As both 2D and also 3D echocardiography of the RV remain less reproducible than cardiac magnetic resonance imaging (CMR), the latter is still considered to be the reference standard for the quantification of RV volumes and EF [4–7]. Whether trabeculae and papillary muscles should be included or excluded from the blood volume is subject of debate. Throughout literature both methods are used [2, 8–10]. However, many studies have not clearly described whether trabeculae and papillary muscles were included or excluded from the RV blood volume [11–14]. The impact of trabeculae is assumed to be small in healthy individuals, but Winter et al. showed that exclusion of trabeculae from the RV blood volume resulted in a substantial difference of RVEDV, RVESV and RVEF in patients with a systemic right ventricle [15]. Although theoretically more accurate, Winter et al. also showed that manual tracing of trabeculae has low reproducibility and therefore can be considered less favorable for longitudinal follow-up [5, 15].
Freling et al. [16] recently reported that semi-automatic pixel-intensity based segmentation software is able to exclude trabeculae and papillary muscles from the RV blood volume with high reproducibility in Tetralogy of Fallot (TOF) patients with predominantly volume overloaded RVs. Moreover, this resulted in a substantial difference in RV volumes and RVEF compared to the method which includes these structures in the RV blood volume. In patients with increased RV pressure the trabeculae are likely to be coarser. The impact and reproducibility of excluding trabeculae and papillary muscles with this semi-automatic software in patient groups with RV pressure overload has not been investigated up to now.

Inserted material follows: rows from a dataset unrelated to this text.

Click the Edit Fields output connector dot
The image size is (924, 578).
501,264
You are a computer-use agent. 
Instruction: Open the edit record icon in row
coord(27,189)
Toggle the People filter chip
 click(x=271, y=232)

The purpose of this multicenter study was to determine the impact of excluding trabeculae and papillary muscles, on RV volumes and function as assessed by CMR in patients with pressure or combined pressure and volume overload of the RV and healthy controls. Secondly, we determine the reproducibility of this methodology when semi-automatic pixel-intensity based software is used.
Methods
Study design and population
One hundred CMR studies were included in the analysis (median age 36.2 years, 51 % male). Four groups of 20 adult patients with pressure overloaded RV’s were analyzed: patients with pre-capillary PH, patients with right ventricular outflow tract obstruction (RVOTO) after arterial switch operation (ASO) for TGA, patients with repaired TOF and patients with TGA and atrial switch procedure (Mustard or Senning operation). A reference group of 20 healthy controls was also included.

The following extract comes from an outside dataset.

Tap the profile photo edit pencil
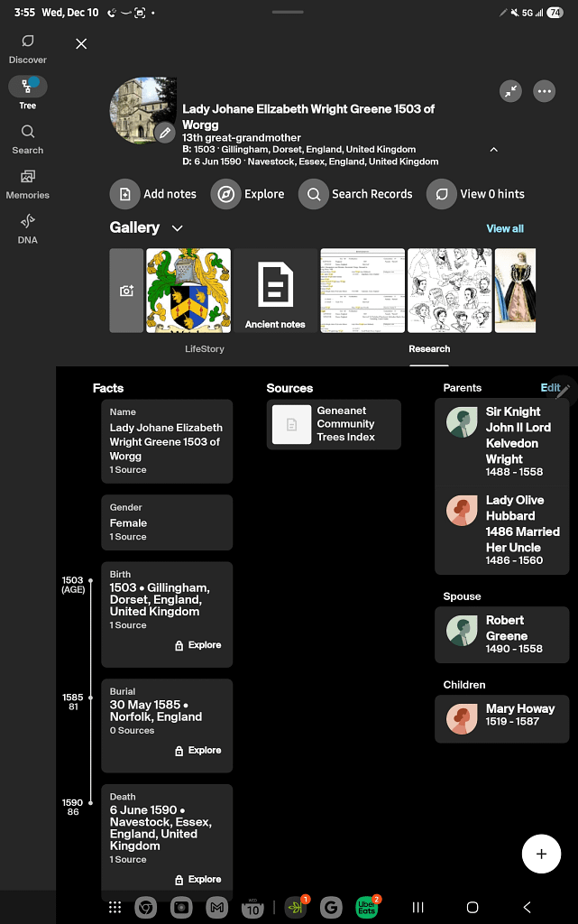578x924 pixels. (164, 134)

PH was defined in accordance with the ESC/ESR guidelines as a mean pulmonary artery pressure of ≥25 mmHg and a pulmonary capillary wedge pressure of ≤15 mmHg [17]. Only patients with pre-capillary (i.e. with arterial vascular changes) PH were included, all were diagnosed with either chronic trombo-embolic or idiopathic PH. In all patients RV systolic pressure (RVSP) was measured using Doppler echocardiography on the day of CMR investigation. RVSP was measured using the peak velocity of tricuspid insufficiency plus estimated right atrial pressure. Patients with repaired TOF were included if a RVSP of ≥36 mmHg was measured by Doppler echocardiography [18]. Patients after ASO were included if RVSP measured by Doppler echocardiography was ≥36 mmHg or if, using Doppler echocardiography, a mild or moderate RVOTO was measured, defined as a maximum gradient of ≥25 mmHg. For patients with TGA after atrial switch procedure systolic blood pressure was used to determine RVSP. Basic patient characteristics for each patient group are illustrated in Table 1. Degree of pulmonary (PR) and tricuspid valve regurgitation (TR) were assessed semi-quantitatively with echocardiography, based on color-Doppler and continuous wave Doppler pattern and graded as: none or trace, mild, moderate or severe.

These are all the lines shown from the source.